3) Political statement. There are dozens of ways that fanatics have effectively fought the system over the decades. Refusing to flush ranks among the most rebellious, right up there with plane hijacking, military coups and campus hunger strikes. Hunger strikes are especially radical. For example, my grandmother once refused to eat until I changed her rubber underwear. My reasoning, of course, was that if you don’t eat, why do you need your underwear changed? Grandma, God rest her soul, failed to see the logic.

4) Time constraint. In today’s hectic world, many don’t have time to flush. I suppose we should just be thankful for the few out there who still take the time to use the toilet, rather than, for example, a potted plant.

5) Religious convictions. Most organized religions, like the Teamsters, forbid flushing on account of it being a mortal sin. If Moses never flushed, why should we?

6) Difficulty level. Like brain surgery, flushing a toilet is no simple task. The engineers who fashioned the modern toilet obviously never used one themselves and couldn’t fathom the difficulty it presented to the common man. Or woman. Highly technical surveys have established that women, like men, do indeed sometimes use restrooms.

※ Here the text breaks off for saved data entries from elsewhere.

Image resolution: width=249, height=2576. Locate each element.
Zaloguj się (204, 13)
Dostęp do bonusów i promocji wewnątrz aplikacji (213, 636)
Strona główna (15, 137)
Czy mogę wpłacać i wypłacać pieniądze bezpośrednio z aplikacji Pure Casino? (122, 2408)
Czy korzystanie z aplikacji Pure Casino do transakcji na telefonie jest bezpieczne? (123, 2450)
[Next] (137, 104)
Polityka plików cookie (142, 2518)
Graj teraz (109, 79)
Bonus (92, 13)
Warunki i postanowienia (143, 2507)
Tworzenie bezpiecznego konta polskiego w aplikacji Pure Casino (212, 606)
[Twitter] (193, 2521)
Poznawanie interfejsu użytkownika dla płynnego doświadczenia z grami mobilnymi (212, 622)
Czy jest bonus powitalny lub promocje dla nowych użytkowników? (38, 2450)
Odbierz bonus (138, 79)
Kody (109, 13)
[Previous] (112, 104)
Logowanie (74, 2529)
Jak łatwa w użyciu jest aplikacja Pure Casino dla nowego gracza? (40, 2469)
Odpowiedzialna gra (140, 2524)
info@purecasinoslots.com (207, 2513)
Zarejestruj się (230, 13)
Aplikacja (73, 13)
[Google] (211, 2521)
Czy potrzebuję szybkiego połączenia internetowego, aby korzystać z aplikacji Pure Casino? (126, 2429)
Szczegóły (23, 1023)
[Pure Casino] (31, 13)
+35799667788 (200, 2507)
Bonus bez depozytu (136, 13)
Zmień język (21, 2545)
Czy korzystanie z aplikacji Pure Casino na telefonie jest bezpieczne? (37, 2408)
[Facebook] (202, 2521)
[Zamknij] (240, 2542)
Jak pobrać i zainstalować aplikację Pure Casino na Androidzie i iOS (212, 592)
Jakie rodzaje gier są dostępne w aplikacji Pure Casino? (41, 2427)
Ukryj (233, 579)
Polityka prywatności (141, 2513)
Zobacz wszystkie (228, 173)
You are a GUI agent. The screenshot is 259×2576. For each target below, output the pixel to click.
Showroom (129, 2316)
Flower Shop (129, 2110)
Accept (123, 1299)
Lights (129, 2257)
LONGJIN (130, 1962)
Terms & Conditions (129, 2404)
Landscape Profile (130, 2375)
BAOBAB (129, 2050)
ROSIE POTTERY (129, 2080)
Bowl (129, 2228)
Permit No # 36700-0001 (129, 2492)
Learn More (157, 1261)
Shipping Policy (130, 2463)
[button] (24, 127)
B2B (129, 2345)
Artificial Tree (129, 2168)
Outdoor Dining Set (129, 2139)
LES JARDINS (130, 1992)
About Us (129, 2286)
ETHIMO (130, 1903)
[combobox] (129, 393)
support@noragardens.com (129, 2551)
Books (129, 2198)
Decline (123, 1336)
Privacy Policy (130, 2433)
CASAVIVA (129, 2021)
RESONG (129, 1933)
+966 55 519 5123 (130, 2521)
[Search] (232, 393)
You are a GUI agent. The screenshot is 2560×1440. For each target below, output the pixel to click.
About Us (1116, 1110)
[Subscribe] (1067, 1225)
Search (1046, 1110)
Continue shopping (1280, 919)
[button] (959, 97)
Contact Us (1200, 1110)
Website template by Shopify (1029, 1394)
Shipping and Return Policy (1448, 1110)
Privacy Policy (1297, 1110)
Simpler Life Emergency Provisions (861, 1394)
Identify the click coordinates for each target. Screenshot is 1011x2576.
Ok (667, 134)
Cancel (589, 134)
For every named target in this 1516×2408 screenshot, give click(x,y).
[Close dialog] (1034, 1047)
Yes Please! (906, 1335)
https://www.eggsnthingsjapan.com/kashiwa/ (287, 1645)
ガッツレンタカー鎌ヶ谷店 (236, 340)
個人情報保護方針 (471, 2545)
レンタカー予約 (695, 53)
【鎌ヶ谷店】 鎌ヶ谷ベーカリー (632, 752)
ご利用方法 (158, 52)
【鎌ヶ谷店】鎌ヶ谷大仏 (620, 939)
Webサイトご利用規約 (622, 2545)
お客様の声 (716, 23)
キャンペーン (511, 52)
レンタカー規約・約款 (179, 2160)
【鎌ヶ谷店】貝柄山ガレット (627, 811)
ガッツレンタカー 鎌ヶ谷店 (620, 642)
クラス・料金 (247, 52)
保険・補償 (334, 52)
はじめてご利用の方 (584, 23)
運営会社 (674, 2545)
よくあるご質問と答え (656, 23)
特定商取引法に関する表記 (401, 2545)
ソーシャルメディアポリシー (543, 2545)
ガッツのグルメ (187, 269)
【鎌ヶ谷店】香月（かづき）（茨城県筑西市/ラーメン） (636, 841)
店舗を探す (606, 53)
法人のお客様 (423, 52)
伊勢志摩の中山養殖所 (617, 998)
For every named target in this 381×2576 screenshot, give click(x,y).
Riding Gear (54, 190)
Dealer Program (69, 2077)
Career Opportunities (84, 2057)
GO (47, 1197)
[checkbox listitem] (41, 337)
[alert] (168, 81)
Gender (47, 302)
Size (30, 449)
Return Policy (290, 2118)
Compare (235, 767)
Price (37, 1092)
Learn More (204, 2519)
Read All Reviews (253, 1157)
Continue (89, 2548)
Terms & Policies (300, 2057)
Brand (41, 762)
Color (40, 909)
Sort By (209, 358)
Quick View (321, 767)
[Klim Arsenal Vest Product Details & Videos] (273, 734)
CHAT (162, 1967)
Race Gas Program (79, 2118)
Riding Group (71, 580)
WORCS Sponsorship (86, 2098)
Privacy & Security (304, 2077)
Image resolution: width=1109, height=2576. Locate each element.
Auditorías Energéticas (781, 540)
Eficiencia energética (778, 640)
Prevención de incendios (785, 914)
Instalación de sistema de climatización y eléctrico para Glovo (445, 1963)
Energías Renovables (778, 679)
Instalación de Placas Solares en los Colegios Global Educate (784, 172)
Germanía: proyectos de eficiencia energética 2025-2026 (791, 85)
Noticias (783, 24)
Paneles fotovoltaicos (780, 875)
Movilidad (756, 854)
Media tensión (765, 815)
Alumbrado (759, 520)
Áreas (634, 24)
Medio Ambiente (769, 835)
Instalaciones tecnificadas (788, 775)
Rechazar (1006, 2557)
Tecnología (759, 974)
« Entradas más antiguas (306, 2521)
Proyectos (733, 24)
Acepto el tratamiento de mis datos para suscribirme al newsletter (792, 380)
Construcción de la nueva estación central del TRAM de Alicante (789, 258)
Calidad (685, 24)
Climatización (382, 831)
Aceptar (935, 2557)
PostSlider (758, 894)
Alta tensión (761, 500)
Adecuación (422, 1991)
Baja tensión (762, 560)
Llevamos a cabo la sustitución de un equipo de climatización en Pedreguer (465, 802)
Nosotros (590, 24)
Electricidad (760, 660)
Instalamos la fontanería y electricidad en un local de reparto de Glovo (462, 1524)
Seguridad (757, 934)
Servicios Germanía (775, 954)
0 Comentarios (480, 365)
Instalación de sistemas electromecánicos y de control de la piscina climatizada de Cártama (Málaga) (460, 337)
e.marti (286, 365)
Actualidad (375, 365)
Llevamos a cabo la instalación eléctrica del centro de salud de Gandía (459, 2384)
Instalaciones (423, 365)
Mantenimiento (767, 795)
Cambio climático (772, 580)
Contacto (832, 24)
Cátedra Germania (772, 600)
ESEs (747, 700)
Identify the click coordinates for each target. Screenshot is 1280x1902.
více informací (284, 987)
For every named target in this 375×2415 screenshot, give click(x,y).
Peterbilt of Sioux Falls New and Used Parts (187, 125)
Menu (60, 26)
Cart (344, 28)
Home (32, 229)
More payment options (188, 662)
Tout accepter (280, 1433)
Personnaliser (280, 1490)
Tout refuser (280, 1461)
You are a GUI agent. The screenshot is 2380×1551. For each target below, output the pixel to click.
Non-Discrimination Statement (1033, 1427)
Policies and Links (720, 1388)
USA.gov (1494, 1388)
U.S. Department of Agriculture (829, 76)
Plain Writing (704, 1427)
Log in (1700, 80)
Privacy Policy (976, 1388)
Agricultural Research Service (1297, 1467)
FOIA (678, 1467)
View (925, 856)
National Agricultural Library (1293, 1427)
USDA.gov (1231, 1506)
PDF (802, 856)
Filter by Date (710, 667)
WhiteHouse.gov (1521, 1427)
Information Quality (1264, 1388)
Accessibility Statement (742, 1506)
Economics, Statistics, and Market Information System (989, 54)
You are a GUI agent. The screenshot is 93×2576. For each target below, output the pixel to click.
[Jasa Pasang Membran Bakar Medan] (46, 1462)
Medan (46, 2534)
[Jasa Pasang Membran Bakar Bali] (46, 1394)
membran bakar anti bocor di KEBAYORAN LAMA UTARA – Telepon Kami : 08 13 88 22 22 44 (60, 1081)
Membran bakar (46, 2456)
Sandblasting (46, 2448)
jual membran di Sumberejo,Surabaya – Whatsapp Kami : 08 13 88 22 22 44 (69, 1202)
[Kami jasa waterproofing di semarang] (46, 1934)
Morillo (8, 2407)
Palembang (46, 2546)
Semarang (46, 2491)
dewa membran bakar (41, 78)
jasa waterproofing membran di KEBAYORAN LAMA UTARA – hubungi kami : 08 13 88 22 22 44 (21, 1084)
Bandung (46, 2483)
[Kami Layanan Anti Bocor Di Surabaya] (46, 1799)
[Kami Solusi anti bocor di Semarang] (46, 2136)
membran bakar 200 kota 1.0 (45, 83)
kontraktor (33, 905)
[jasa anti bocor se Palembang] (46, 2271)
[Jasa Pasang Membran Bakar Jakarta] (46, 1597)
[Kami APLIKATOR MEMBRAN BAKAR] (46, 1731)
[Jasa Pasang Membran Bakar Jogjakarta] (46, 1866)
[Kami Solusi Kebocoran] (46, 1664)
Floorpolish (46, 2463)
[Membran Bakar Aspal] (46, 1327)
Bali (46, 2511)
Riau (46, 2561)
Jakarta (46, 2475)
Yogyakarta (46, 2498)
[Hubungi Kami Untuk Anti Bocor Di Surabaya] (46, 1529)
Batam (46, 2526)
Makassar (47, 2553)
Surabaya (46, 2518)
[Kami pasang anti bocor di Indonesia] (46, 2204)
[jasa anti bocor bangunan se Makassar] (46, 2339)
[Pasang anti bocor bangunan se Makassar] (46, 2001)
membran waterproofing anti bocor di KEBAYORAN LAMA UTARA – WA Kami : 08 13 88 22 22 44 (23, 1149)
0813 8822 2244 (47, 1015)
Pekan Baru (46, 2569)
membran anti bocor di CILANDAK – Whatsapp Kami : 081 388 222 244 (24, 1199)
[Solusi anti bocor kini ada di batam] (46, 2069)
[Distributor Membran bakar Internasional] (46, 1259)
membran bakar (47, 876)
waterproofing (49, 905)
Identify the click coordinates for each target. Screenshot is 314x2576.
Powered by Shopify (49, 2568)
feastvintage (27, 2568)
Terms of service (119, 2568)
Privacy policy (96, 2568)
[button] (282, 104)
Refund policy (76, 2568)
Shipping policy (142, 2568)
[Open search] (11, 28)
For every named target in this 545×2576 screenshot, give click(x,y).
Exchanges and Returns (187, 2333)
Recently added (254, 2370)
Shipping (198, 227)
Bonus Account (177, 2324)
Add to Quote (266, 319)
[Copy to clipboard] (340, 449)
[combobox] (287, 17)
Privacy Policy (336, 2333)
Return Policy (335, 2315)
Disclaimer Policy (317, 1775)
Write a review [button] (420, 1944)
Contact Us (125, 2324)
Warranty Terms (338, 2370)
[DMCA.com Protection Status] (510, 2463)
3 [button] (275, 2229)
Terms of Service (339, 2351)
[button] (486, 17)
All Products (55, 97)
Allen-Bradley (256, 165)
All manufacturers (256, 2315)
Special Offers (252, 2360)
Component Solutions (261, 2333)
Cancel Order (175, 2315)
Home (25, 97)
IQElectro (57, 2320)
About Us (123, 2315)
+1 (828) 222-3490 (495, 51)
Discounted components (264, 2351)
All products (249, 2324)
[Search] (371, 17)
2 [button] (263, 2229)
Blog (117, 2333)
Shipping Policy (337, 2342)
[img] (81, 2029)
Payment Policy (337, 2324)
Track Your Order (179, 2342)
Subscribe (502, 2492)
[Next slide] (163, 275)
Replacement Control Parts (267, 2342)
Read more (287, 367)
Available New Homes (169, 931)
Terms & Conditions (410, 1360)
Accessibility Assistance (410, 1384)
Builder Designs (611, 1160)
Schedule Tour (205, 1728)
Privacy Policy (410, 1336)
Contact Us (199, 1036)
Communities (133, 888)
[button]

7) Generosity. A common reason for this breach of etiquette is actually benevolent in nature. Ever since preschool, we’ve been taught to share with others, and all of a sudden society tells us to stop. For many, flushing is like destroying a gracious gift, meant for the enjoyment of everyone. The only gift you can’t return. Well, I guess you could. With the right tools. At any rate…

8) Peer pressure. Even if you can avoid all of the other arguments, it’s still hard to go against the grain. It’s common knowledge that you can’t be cool if you flush. The girls, of course, will have nothing to do with you. They flock, instead, to the fraternities, where members are pistol-whipped for using the toilets at all, much less flushing them. In addition, the media doesn’t help. You’ve never seen Joe Camel or the Marlboro Man flush. In fact, I seem to recall one commercial where Joe actually used a potted plant.


Ron DeMarse is a sophomore in liberal studies. Jim Keck is a sophomore in biology.